L'avantage que nous avons peut-être avec les adultes, c'est qu'en mots simples et directs. ils savent exprimer ces changements qu'en eux la formation a suscités. Ces changements. nous pouvons les observer souvent immé­diatement par le comportement dans le milieu de vie et de travail, quand ils nous annoncent qu'ils vont continuer à lire ou à se réunir une fois le stage terminé, quand nous les voyons suivre les réunions du conseil municipal de leur cité, critiquer une émission de télé ou un film, participer à une action pour l'amélioration des conditions d'habitat, dialoguer avec leurs représentants syndicaux qui reconnaissent: "dans cet atelier, où il y a eu de la formation, on discute maintenant".
Quand elles nous disent :
"Moi, j'ai un fils qui va au lycée, y a beaucoup de choses que je peux discuter avec lui. L'autre jour, j'ai été voir ses professeurs, j'ai pu me permettre de discuter avec eux. Avant je n'osais pas".

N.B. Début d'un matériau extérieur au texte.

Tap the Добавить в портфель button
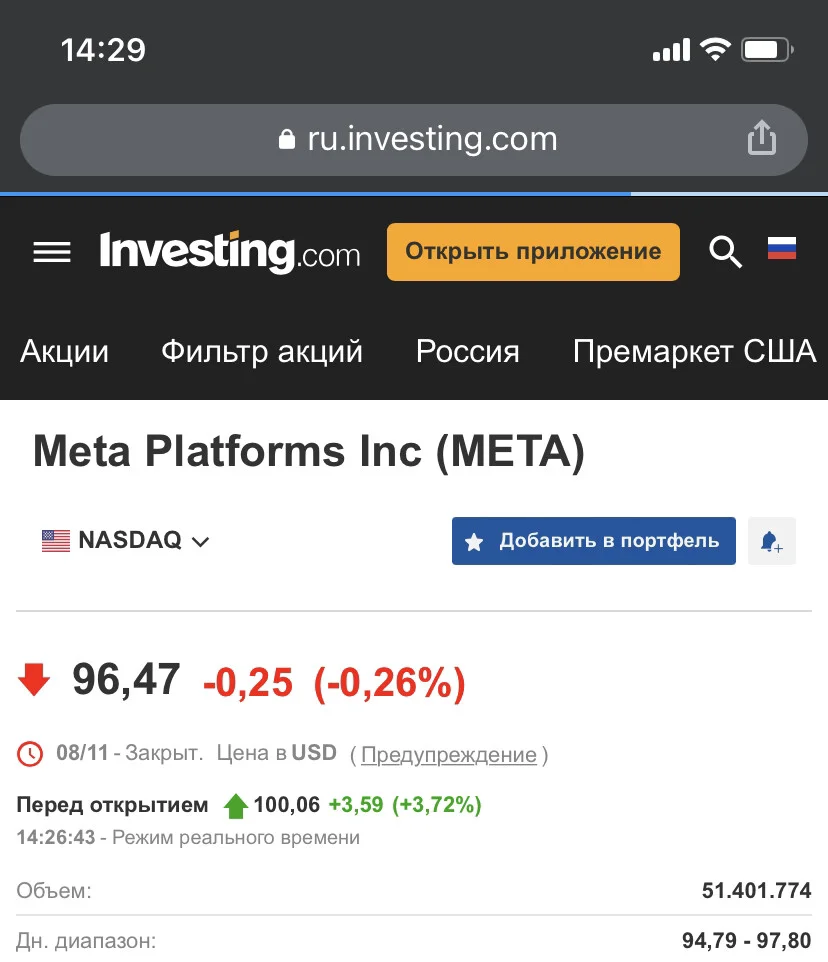Screen dimensions: 828x962 [x=594, y=541]
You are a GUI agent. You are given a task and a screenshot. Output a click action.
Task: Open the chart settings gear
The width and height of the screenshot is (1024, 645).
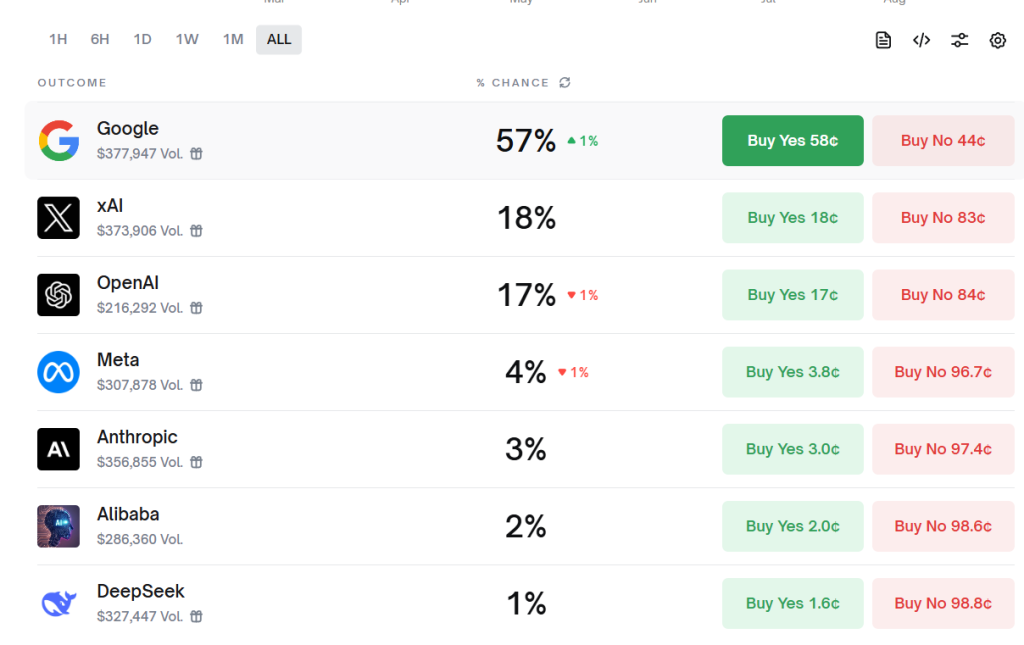pyautogui.click(x=997, y=40)
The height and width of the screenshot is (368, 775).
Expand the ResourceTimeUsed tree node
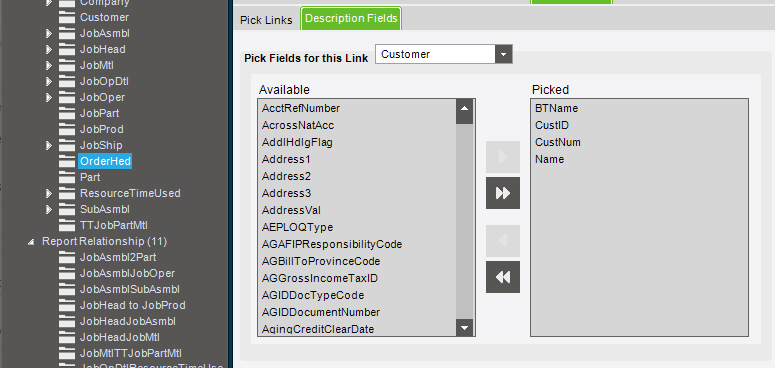(x=48, y=193)
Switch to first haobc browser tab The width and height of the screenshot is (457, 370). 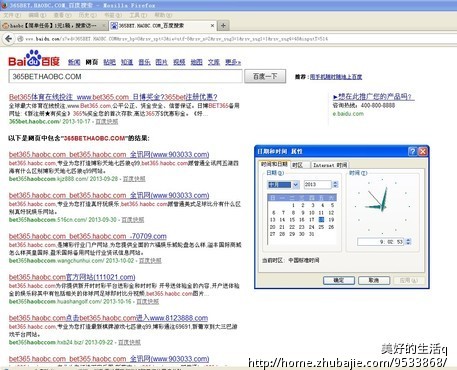[x=53, y=26]
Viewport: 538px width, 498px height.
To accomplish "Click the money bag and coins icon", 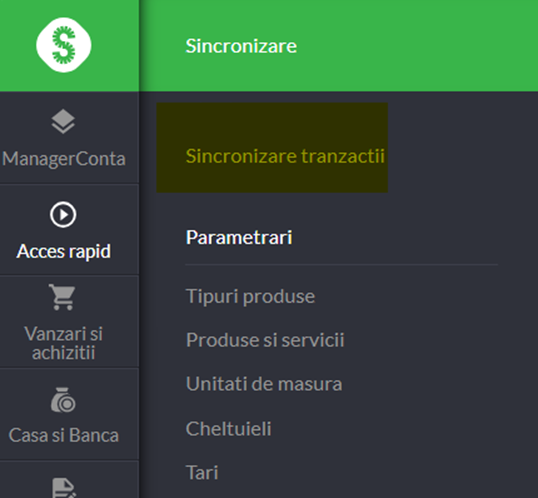I will [x=63, y=400].
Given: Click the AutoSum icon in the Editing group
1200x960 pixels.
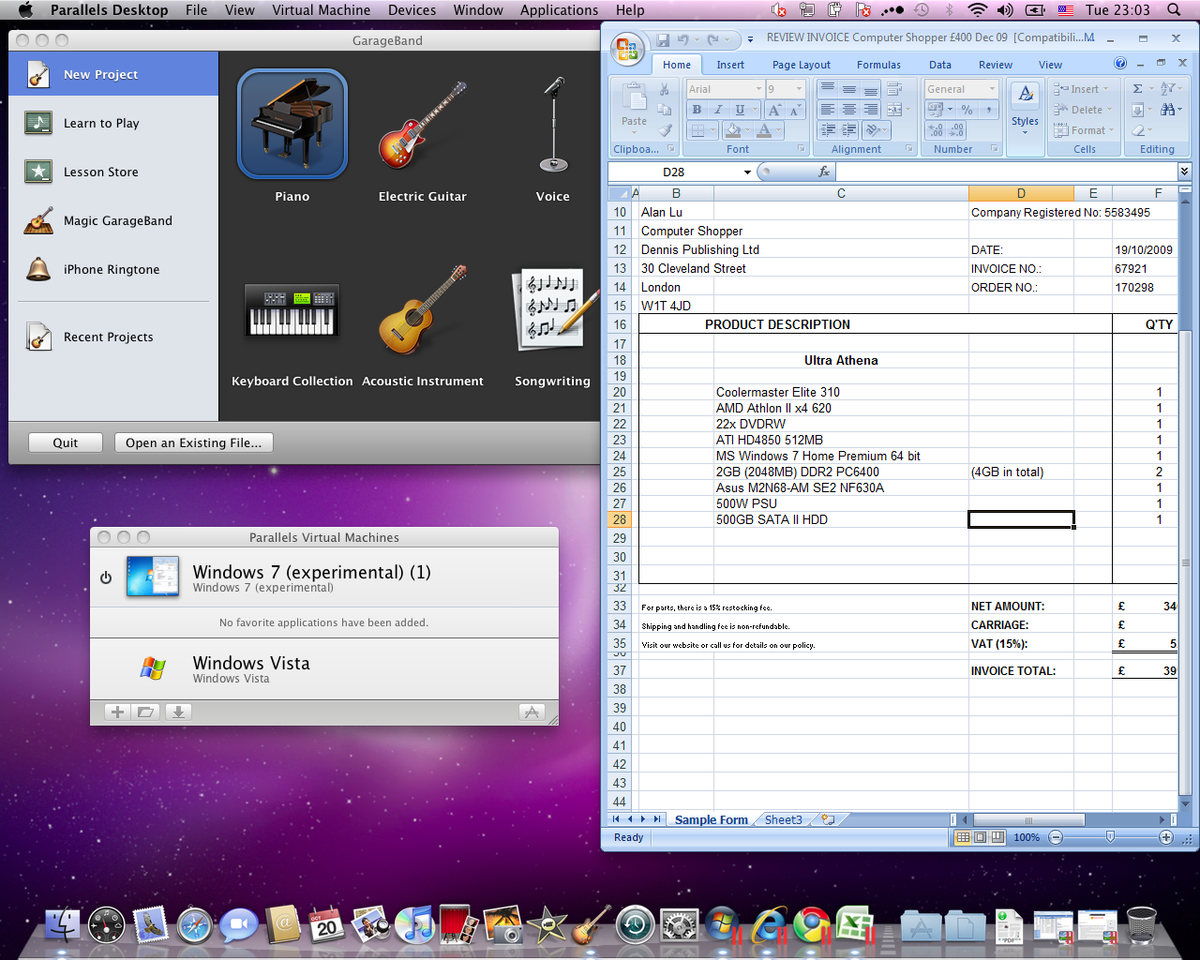Looking at the screenshot, I should pyautogui.click(x=1137, y=89).
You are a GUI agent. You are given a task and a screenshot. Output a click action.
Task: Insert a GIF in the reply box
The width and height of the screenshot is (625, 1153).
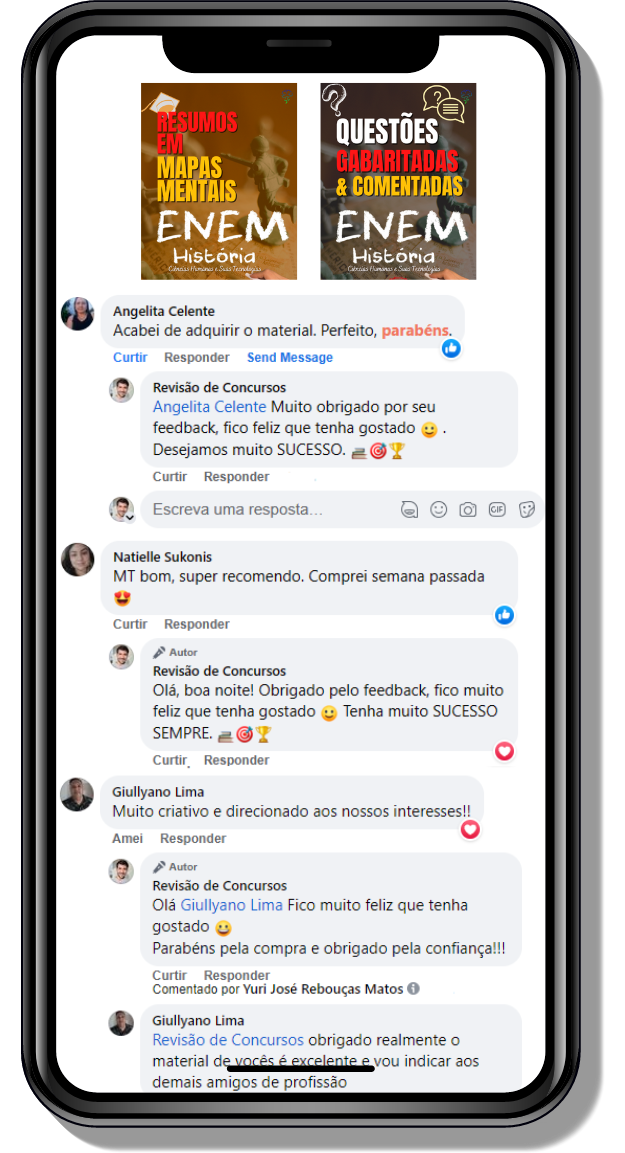tap(497, 509)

"Moi je voyais faire un peu de grammaire, un peu de calcul, essayer de se sortir un peu de notre coin de cancre de v'là longtemps, et c'était tout...
-au début, on était réticentes, on disait: "le professeur va se moquer de nos bêtises, il nous a acceptées telles qu'on était':
"Pour moi, ça a été une réponse à un tas de besoins que je ressentais plus ou moins bien, mais que j'ai découverts au Centre Promotionnel; ce contact des unes avec les autres: on s'apportait les unes aux autres, parce que, si il nous manquait des choses au point du vue scolaire, on a tout de même une expérience de la vie; et cette expression orale et écrite qu'on avait perdue, parce qu'on était trop restées chez nous':
"Elles se sont rendu compte qu'elles pouvaient s'organiser. Elles ont pris du recul par rapport à leurs pro­blèmes personnels':
Alors on se rend compte que la Formation permanente, ça peut aussi être une réalité, une conquête à proté­ger et à amplifier, dans le sens de la continuité et de la globalité chères à Freinet.